Since the primary elections in Alabama earlier this year, there has been growing momentum among Republican lawmakers and leadership to consider moving toward a closed primary system in the state.
Many feel the result in the Senate District 27 GOP primary election is an example of how open primaries can hurt the process. In that election, Auburn University creative writing professor Anton DiSclafani, an open liberal Democrat, wrote in a New York Times op-ed that she voted in the Republican primary against incumbent State Sen. Tom Whatley (R-Auburn). Whatley lost the contest by a single vote.
Friday, Former Alabama Republican Party chair Terry Lathan said on WVNN’s “The Dale Jackson Show” that it was past time to implement a closed primary system in the Yellowhammer State.
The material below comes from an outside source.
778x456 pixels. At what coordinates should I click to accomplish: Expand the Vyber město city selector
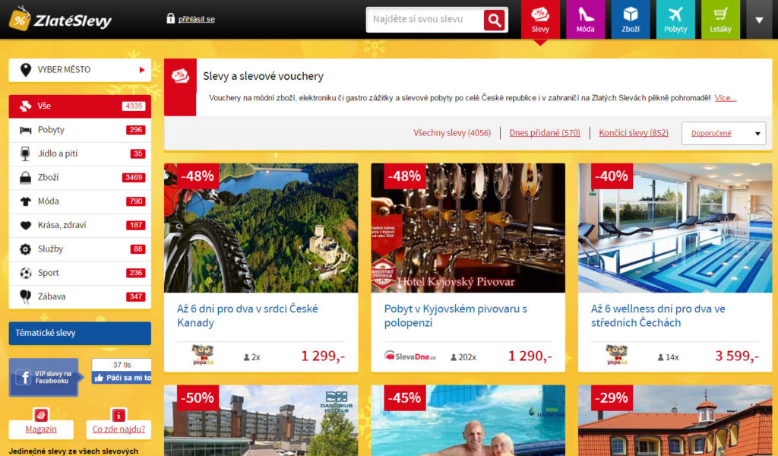coord(80,70)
“I’ve been a fan of that for a long time,” Lathan said.
The former chairwoman said there was overwhelming evidence that showed the amount of crossover voting taking place in these primary contests.
“[I]t is time. I do believe it’s time,” she argued. “I can give you examples, the data shows us that the United States Senate candidate, a Libertarian candidate, and the United States independent candidate voted in the Republican primary on May 24. Now we have candidates. There’s a Democratic candidate in Mobile County [who] voted in the Republican primary. If that is not a big, I guess blue flag not red flag, I don’t know what is! And so, yes, I think it’s absolutely time to do this.”
Lathan said an open primary system was unfair to the Republican candidates in Alabama.
“It is fair to say,” she continued, “let us pick our team and you pick [your] team…If the Alabama fans could pick the Auburn football players or the Auburn fans could pick the Alabama football players, I think the governor would have to call out the National Guard in this state. It would be chaotic. It would be insane.”
She also pointed out Alabama would be following the leads of other states that already had successful closed primary systems.
“So, all were saying it ‘hey, let’s pick our folks, you pick your folks, we’ll see you in November,” she said. “I think that’s very common sense and over 31 states have this ability now.”
While some lawmakers have had concerns about how a closed primary system would be implemented and enforced, Lathan suggested a simple solution.
“Let’s say this bill passed, and we have closed primaries in the legislature in voting in 2023, come the end of this year,” she explained, “so any elections after that law passed and the governor would sign it, simply when you went to vote you ask for a Republican or Democratic ballot and that’s automatic registry. That’s all you got to do. Automatic. And then if you want to change it as a voter than you can change it. So there’s a way that’s an easy process, you can change it back and forth if you want, but it’s incumbent on the voter to do that. It’s simple simple.”